Вы здесь

Аракчеевский сынок. VII (Е. А. Салиас-де-Турнемир, 1888)

VII

Выйдя из Пажеского корпуса 18-ти лет, Шуйский сделался модным гвардейским офицером, каких было много. Он отлично говорил по-французски, ловко танцевал, знал некоторые сочинения Вольтера и Руссо, которые, несмотря на тоску, все-таки прочитал, подражая другим товарищам, и рисовался повсюду свободомыслием и вольнодумством. Кутежи по трактирам и по разным зазорным местам были на втором плане. На первом же плане были «права человека», великие столпы мира: «свобода, равенство и братство», дешевое кощунство над религией, «божественность природы» пантеизм и, наконец, целые тирады, наизусть выученные из пресловутого «Эмиля» Руссо, забытого во Франции, но вошедшего в моду на берегах Невы.

Так длилось, однако, недолго… Вдруг случилось в Петербурге событие, которое повлияло на весь строй жизни гвардейцев… Разыгралась история в Семеновском полку, прозванная и известная под именем семеновского бунта… История кончилась пустяками, но молодежь гвардейцев стали подтягивать. Пуще всего принялись искоренять всякое вольнодумство, предоставляя одновременно широкий простор «правам молодости», чуть не поощряя всякие проявления разнузданности, всякие буйства, соблазны и скандалы.

«Пускай молодежь тешится всякой чертовщиной, лишь бы бросила Вольтеровщину!» – выразилось однажды крупное начальственное лицо.

Поблажка всяким «шалостям» произвела моду на эти шалости… И скоро это поветрие дошло до того, что самый скромный и добродушный корнет или прапорщик, еще только свежеиспеченный офицер, как бы обязывался новой модой – отличиться, принять крещение или «пройти экватор», как выражались старшие товарищи.

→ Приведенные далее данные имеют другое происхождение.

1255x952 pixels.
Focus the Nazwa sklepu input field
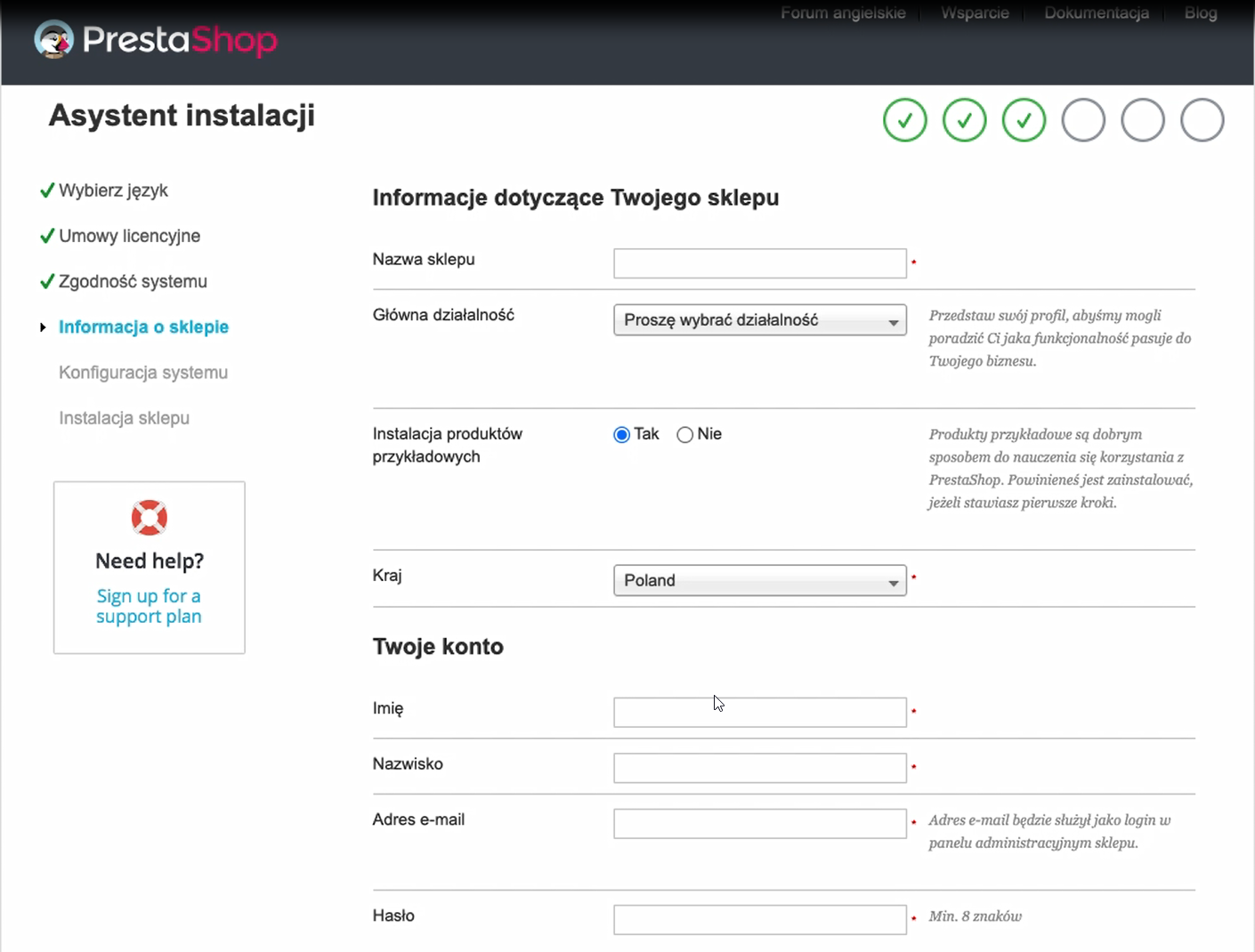click(759, 263)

Пройти экватор – значило совершить скандал… по мере сил и уменья, что Бог на душу положит! Вскоре, разумеется, явились и виртуозы, имена которых гремели на всю столицу, стоустая молва переносила их в захолустья и слава о подвигах героев расходилась по весям и городам российским.

Одним из этих виртуозов явился и Шумский… Первые его подвиги почему-то очень позабавили и утешили временщика-отца, прошли, конечно, безнаказанно, а нашумели много – дали ему известность… и стали для него роковыми. Он уже не вернулся вспять и не сошел с этого как бы избранного пути… Отец вскоре как бы спохватился, был недоволен и журил сына, но было поздно…

Однако, среди этой жизни, проводимой среди карт, вина и продажных женщин, с примесью непристойных скандалов и буйств – было собственно слишком много однообразия, не было пищи, не могло быть удовлетворенья для человека мало-мальски выдающегося и одаренного от природы. А таков был Шумский.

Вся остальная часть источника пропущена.